BELFAST — The wind was whipping fiercely at 3:30 p.m. in Heritage Park near this city’s waterfront, creating wind chills well below zero.
But two ice sculptors, swaddled in winter garb, worked steadily with their small chain saws to create an icy icon of New Year’s by the Bay, a festival of the arts lasting from 3 p.m. to midnight. “BELFAST ’98” read the car-length ice sculpture, topped off with a chubby four-car train of ice.
By all indications the two men seemed to be toiling in a city not interested in the inaugural New Year’s by the Bay. But by late afternoon families were steadily making their way into churches, studios and stores to watch or take part in dozens of events. Few, however, were tarrying on the streets.
By 5 p.m., stores had run out of $5 buttons needed for admission to each event, and organizers instead started to give coupons. Jennifer Hill, the New Year’s by the Bay coordinator, said it looked as if there might not be enough coupons. About 2,500 buttons had been made and passed out to stores throughout mid-Maine, Hill said, but organizers won’t know for a few days how many out-of-Belfast buttons were sold.
“This place was chaotic for a while,” said Mayor Page Worth at City Hall at about 5 p.m. “A lot of people were coming here looking for buttons,” she said. City Hall was supposed to have been the event’s headquarters more than a place to buy buttons, but the law of supply and demand seemed to have driven would-be revelers to what they perceived as the button source.
According to Worth, several motels had filled up for the night. Though it was early in the evening, Worth declared the event a success. “I love to see all the children out with their parents,” Worth said. “So often parents aren’t with their kids on New Year’s Eve.”
With wind chills at times unbearable, families moved briskly from place to place.
Gary Bosk of Belfast walked into the First Baptist Church on High Street with his wife and two children, Matthew and Lindsey. Just finished with a 15-minute horse-drawn carriage ride, Bosk vigorously wiped the frost and steam from his eyeglasses as he directed his children to the puppet making taking place in the church basement. Bosk had several events planned for his children this evening, including Hawk Henries, an American Indian flutist performing in the nearby First Church of Belfast, the Liberty Balalaika Ensemble and Celtic dancers.
“We’re kind of playing it by ear,” Bosk said, echoing the approach of others wandering about downtown Belfast. “At some point we’re going to bring the kids home — we’ve got a sitter lined up — and then we’ll come back. We want to see the fireworks.” That display was to signal the new year at midnight.
Some venues were crowded to capacity. Funnel, a three-piece acoustic band, played reggae-tinged songs at Krazy Kones, an ice cream shop on Main Street, to a full audience — an audience in which nary a cone consumer could be spotted. Watching performances, it seemed, was as much a chance to warm up as to enjoy the arts.

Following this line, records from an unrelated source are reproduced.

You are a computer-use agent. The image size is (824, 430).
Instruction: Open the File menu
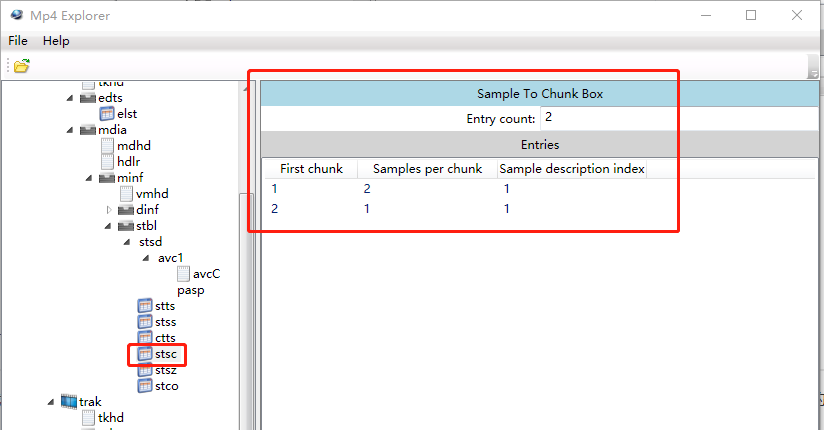click(18, 41)
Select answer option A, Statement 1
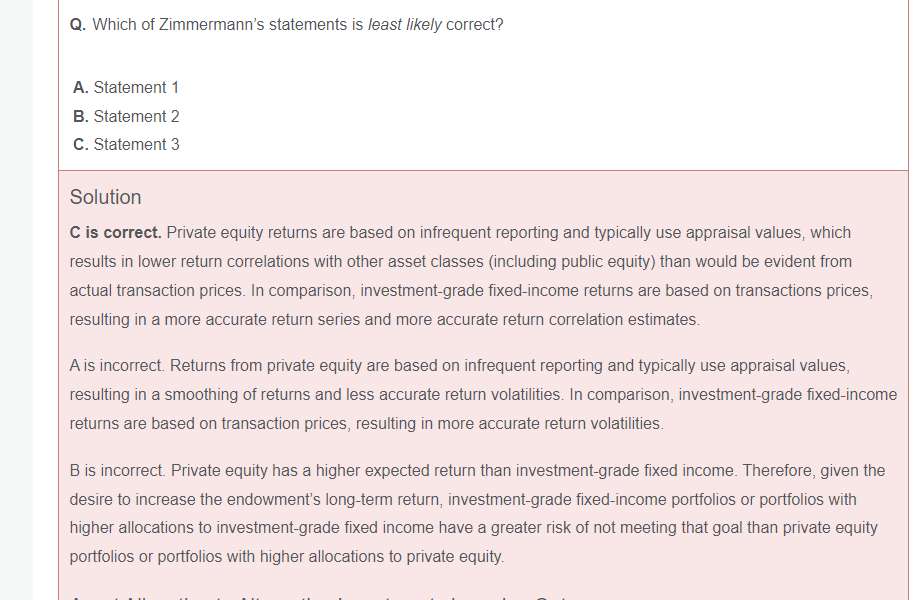 coord(126,88)
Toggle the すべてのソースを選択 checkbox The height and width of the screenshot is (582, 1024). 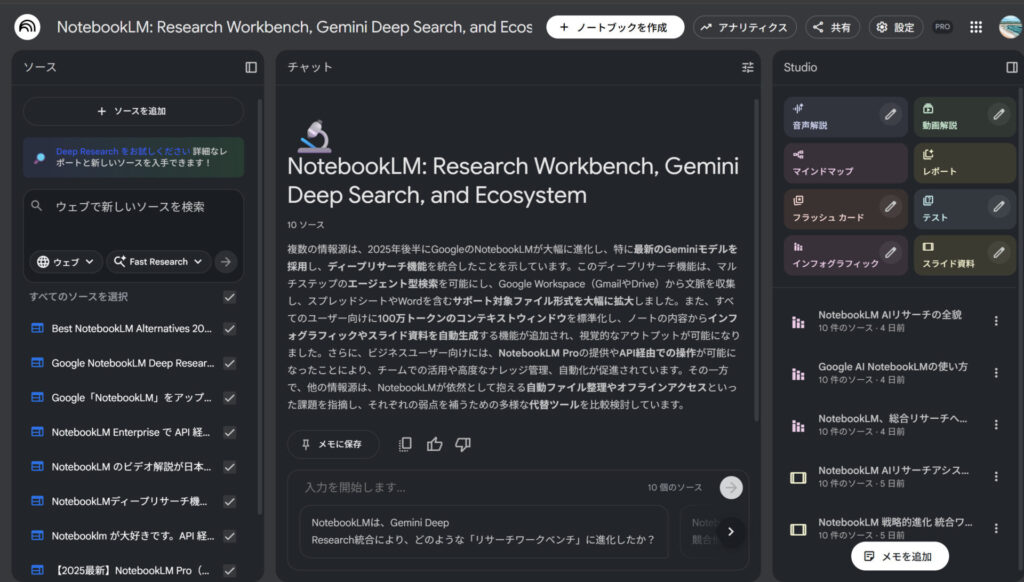230,297
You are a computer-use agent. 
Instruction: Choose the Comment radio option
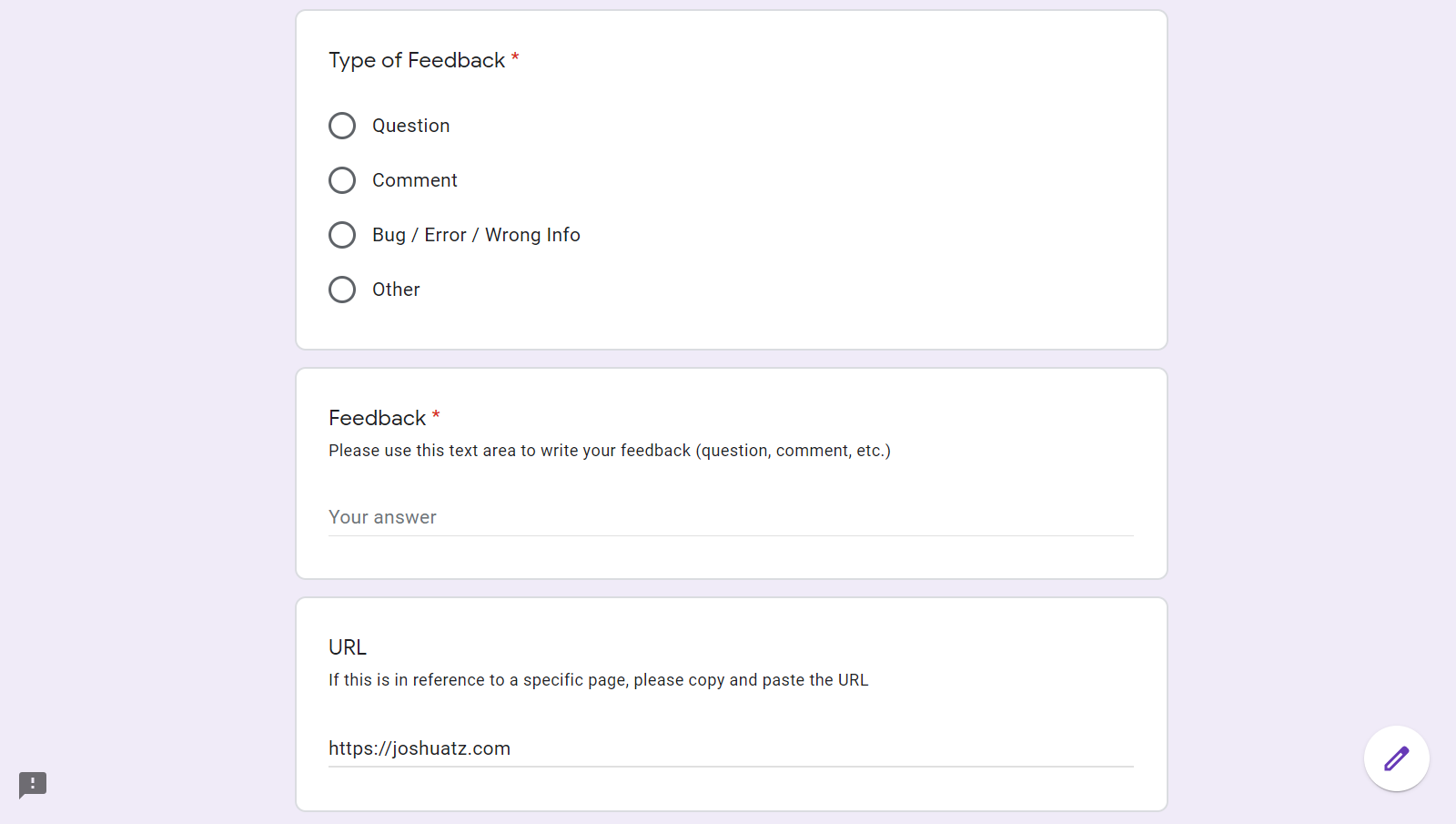342,180
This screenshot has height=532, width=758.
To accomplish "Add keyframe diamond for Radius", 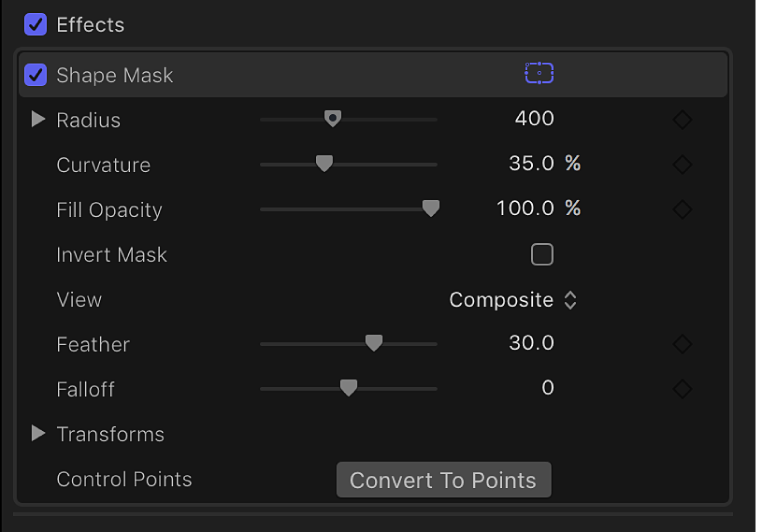I will [682, 120].
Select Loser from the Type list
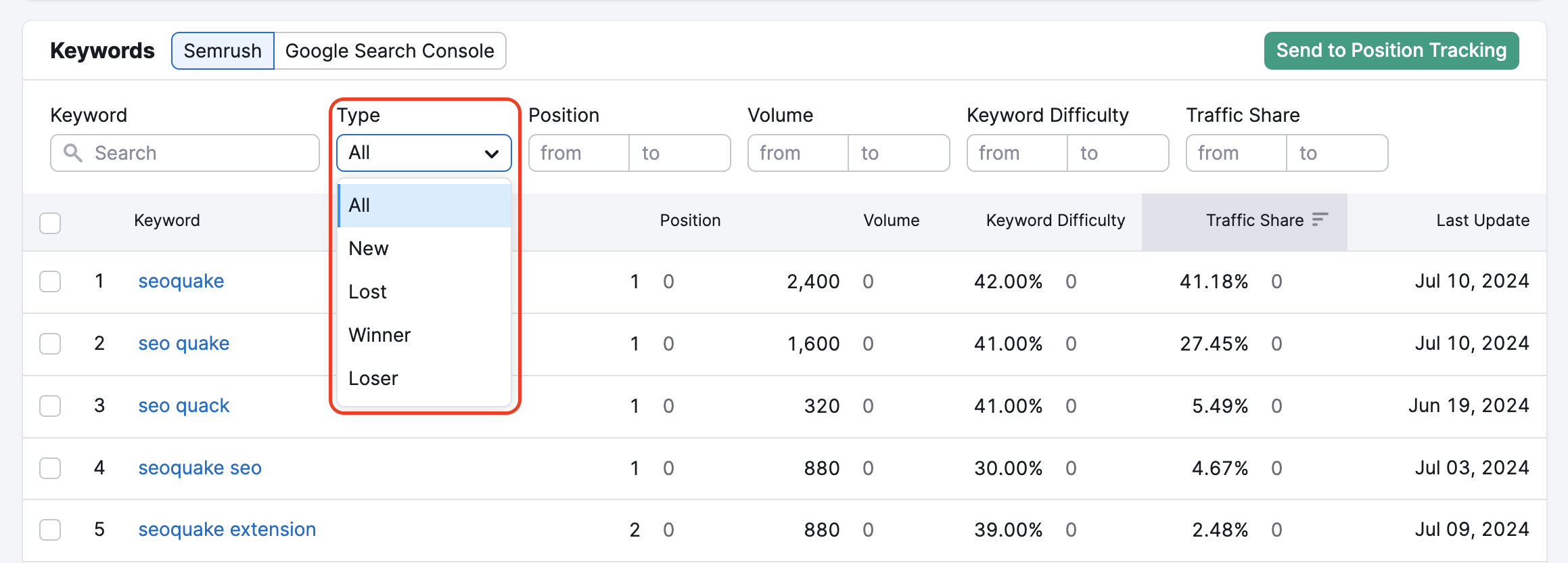Viewport: 1568px width, 563px height. pyautogui.click(x=373, y=378)
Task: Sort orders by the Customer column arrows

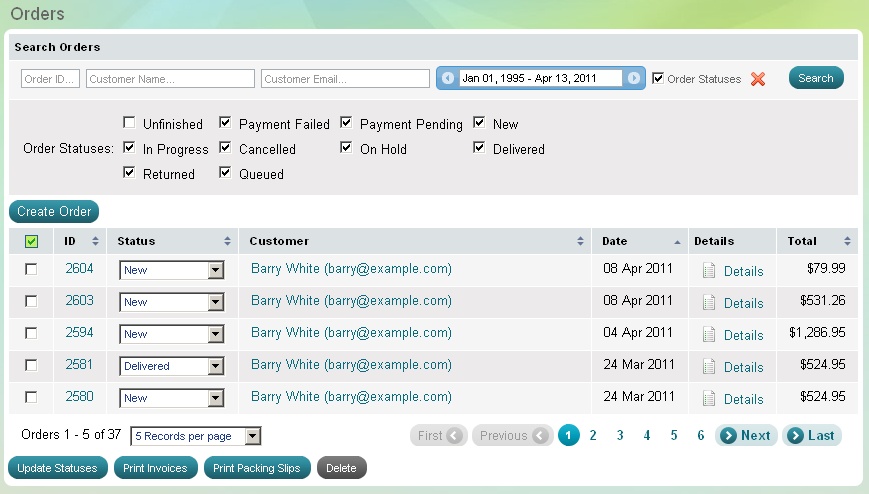Action: click(x=581, y=241)
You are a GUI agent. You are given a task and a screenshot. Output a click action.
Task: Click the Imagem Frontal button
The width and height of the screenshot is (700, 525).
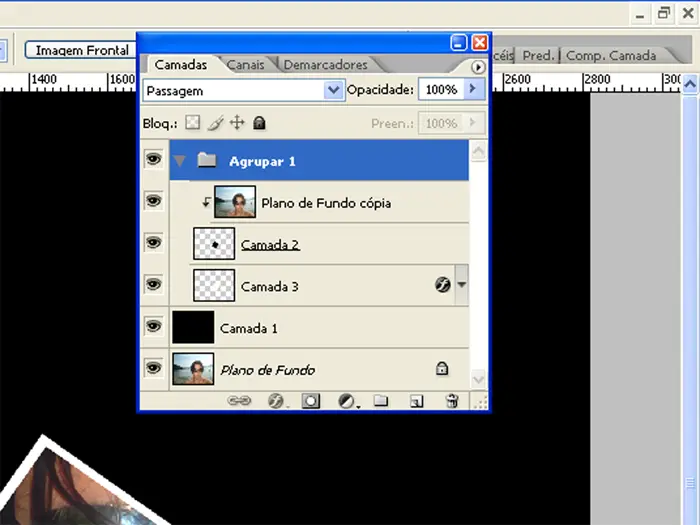(82, 50)
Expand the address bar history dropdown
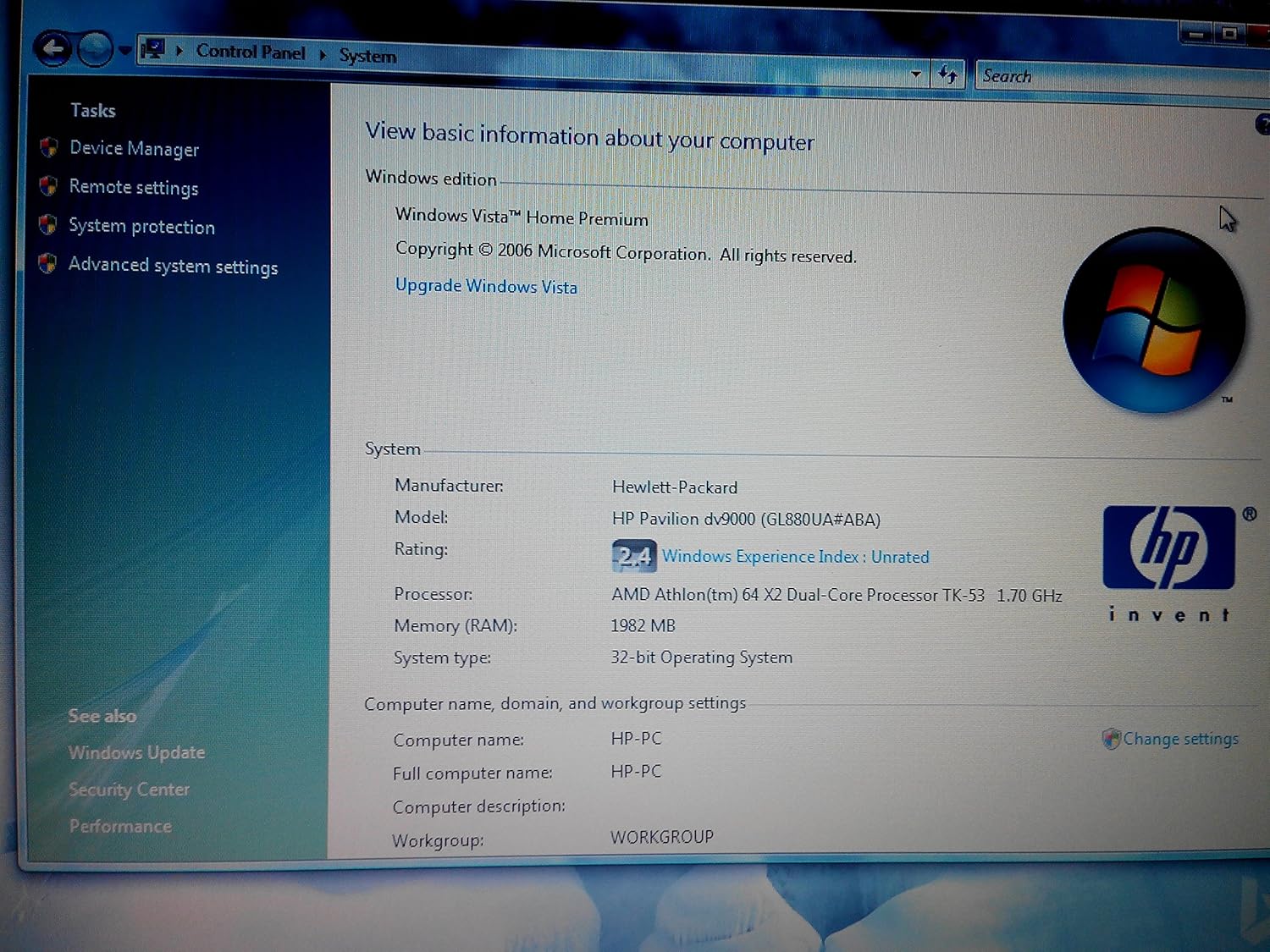The height and width of the screenshot is (952, 1270). [x=916, y=74]
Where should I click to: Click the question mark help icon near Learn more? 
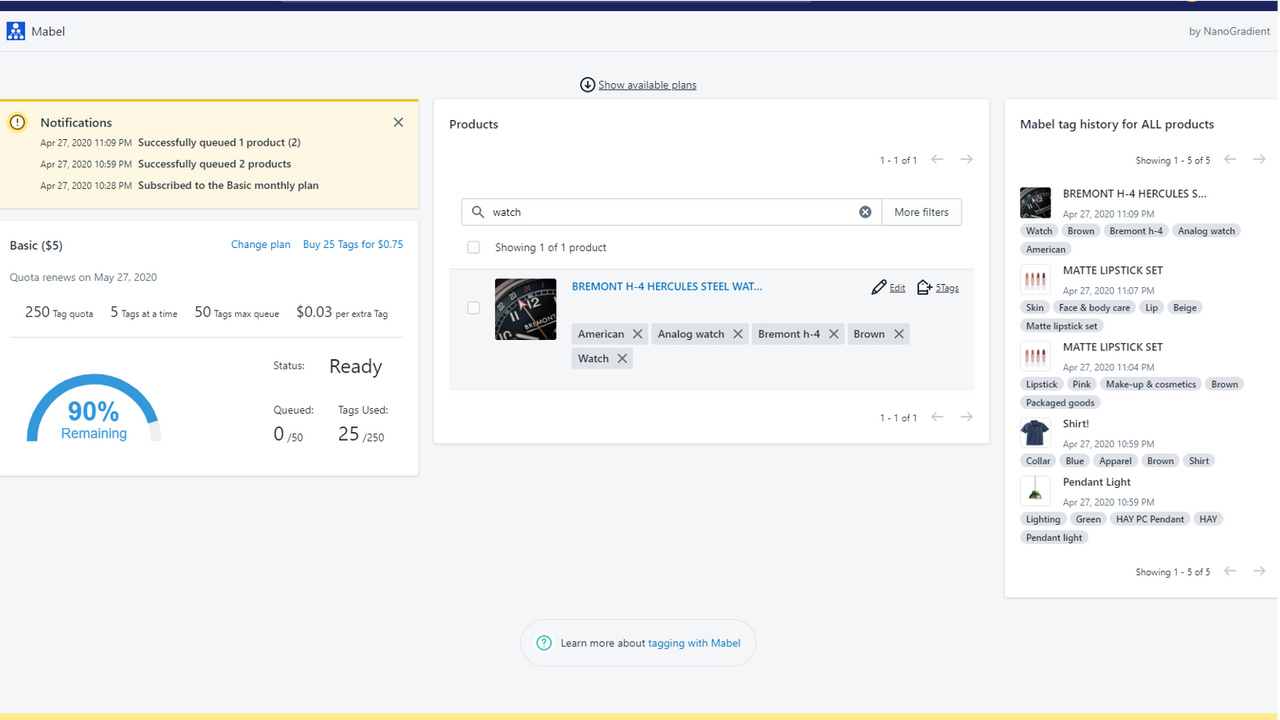544,643
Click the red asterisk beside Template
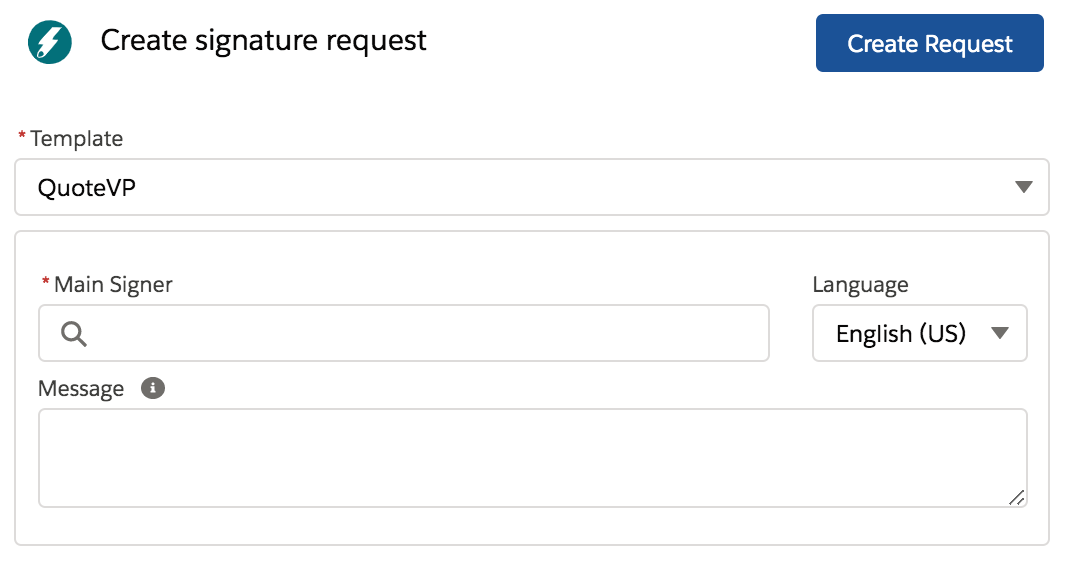This screenshot has width=1066, height=586. click(x=22, y=138)
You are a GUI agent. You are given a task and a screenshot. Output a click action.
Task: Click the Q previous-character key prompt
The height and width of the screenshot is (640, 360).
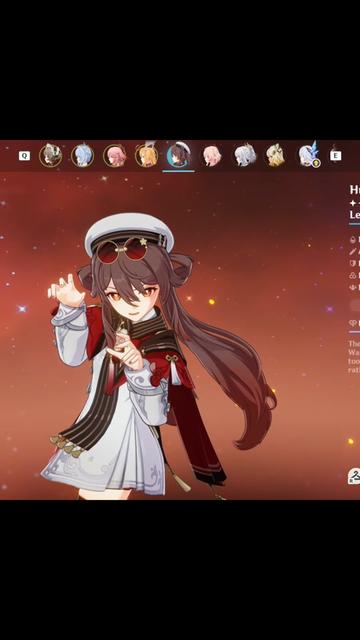24,156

The flow of people was constant in and out of each performance. As the Penobscot Bay Scottish Country Dancers hopped around the First Church Parish Hall with willing and not-so-willing volunteers from the audience, the stairwell leading up to the hall remained busy with traffic. A group of five young boys rushed up the stairs and huddled by the open door leading to the dancing. The looks on their faces made it apparent that they probably had seen little Celtic dancing and probably fewer men wearing skirts.
As one boy regained his composure, he said to the others, “Let’s find the food.”